志村動物園をみていました。
涙なしにみれませんでした。


愛犬との奇跡がテーマだったのかな。


私にも忘れられない犬がいます。


私が幼稚園ぐらいのときでした。
突然我が家にやってきたのは雑種の女の子。

両親が異常に犬をこわがる兄を強くしようとどこからかもらってきたのだったと記憶しています。

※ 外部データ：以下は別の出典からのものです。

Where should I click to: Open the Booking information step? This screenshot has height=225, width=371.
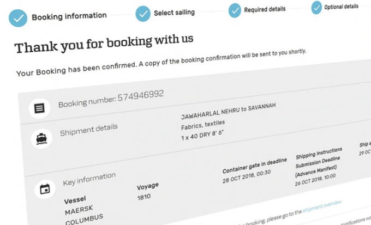pos(69,16)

もともと動物が大好きだった私はうれしくてうれしくてたまりませんでした。

兄も自分のペットとなるとこわくないようで、二人で名前を考えました。

「メリー」

それがその子の名前になりました。

子供だった私たちにとって一番楽しかったのはクリスマス。
メリークリスマスの「メリー」です。

シェパードの血をひくというメリーは中型犬サイズになると言われていたので、庭に犬小屋を置く予定でした。
でも、生後2か月ということもあり、しばらくは家の中で飼うことに。
私はこっそり自分のベッドに連れていってよく怒られていました。
(ホントは環境が変わったばかりの時は構いすぎてはいけないんですよね(´・ω・`))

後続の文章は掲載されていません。